3、完成步骤2后，取杂交后的溶液，通入完成步骤1的全光纤倏逝波生物传感器，检测对不同金属离子的选择性实验结果，具体方法为：收集荧光信号，利用最强荧光信号值计算百分比信号值，百分比信号值的计算公式如下：

百分比信号值(％)＝(待测金属离子的荧光信号值/1.67μM Pb²⁺或1.67μM Hg²⁺)的最强荧光信号值)×100％。

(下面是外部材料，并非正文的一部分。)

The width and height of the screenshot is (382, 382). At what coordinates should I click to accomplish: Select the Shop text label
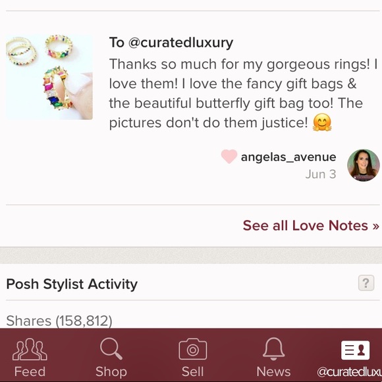pyautogui.click(x=111, y=371)
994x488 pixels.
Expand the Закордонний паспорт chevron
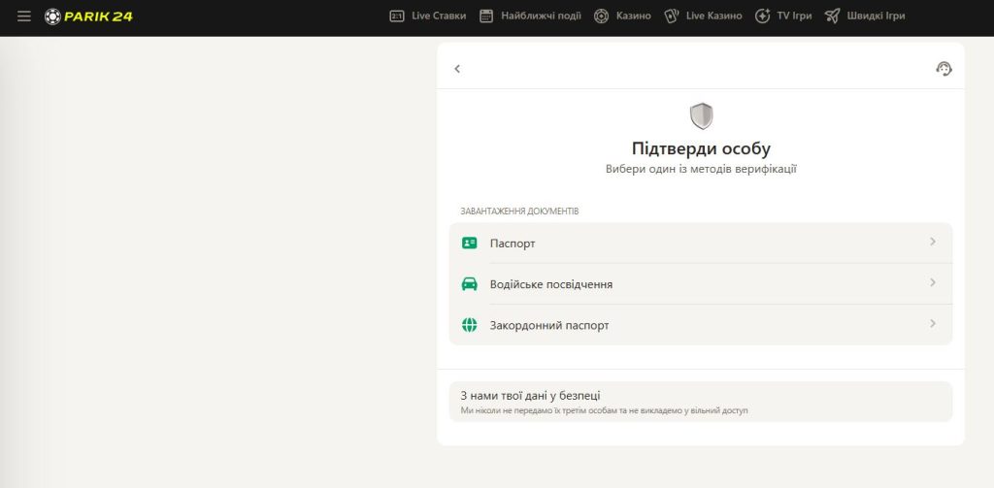[x=932, y=324]
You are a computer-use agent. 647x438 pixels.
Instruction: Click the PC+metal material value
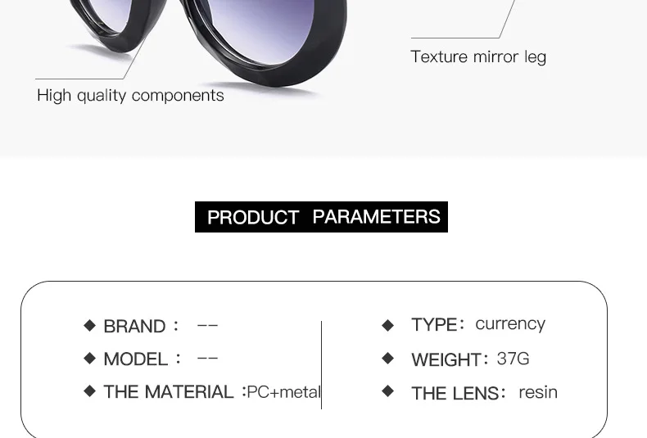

实验结果见图3。结果表明，Fe²⁺离子、Mn²⁺离子、Al³⁺离子、Fe³⁺离子、Ag⁺离子、Cd²⁺离子、Cu²⁺离子、Co²⁺离子、Zn²⁺离子、Mg²⁺离子和Ca²⁺离子相对于Pb²⁺离子或Hg²⁺离子的百分比信号值均小于5％，干扰性可以忽略。因此，本发明所提供的方法对于Pb²⁺或Hg²⁺的检测均具有良好的选择性。

实施例3、重复性检测

一、制备Hg-Pb TD-PS探针光纤

同实施例1步骤一。

二、Hg-Pb TD-PS探针光纤的重复性检测

1、将Hg-Pb TD-PS探针光纤装入全光纤倏逝波生物传感器。

2、取试管，首先加入300μL Hg-Pb TD-En－Hg-Pb TD-Sub杂交液，然后加入3μL Hg²⁺浓度为167nM的溶液c(用0.1M硝酸水溶液稀释Hg²⁺标准溶液(GSB O4-1729-2004)得到)，室温(如30℃)静置8min，得到杂交后的溶液。

3、完成步骤2后，取杂交后的溶液，通入完成步骤1的全光纤倏逝波生物传感器，进行Hg-Pb TD-PS探针光纤对Hg²⁺的重复性检测，共进行5次检测。将不同时间产生的荧光信号进行收集，利用最强荧光信号值计算百分比信号值，百分比信号值的计算公式如下：

百分比信号值(％)＝(待测金属离子的荧光信号值/1.67μM Pb²⁺或1.67μM Hg²⁺)的最强荧光信号值)×100％。

实验见图4。结果表明，Hg-Pb TD-PS探针光纤对Hg²⁺检测的重复性好。

按照上述步骤，将步骤2中Hg²⁺浓度为167nM的溶液c替换为Pb²⁺浓度为167nM的溶液3(用0.1M硝酸水溶液稀释Pb²⁺标准溶液(GSB O4-1742-2004)得到)，其它步骤均不变，得到Hg-Pb TD-PS探针光纤对Pb²⁺的重复性检测。结果表明，Hg-Pb TD-PS探针光纤对Pb²⁺检测的重复性好。

上述实验结果表明，本发明所提供的方法对于Pb²⁺或Hg²⁺的检测的重复性较好。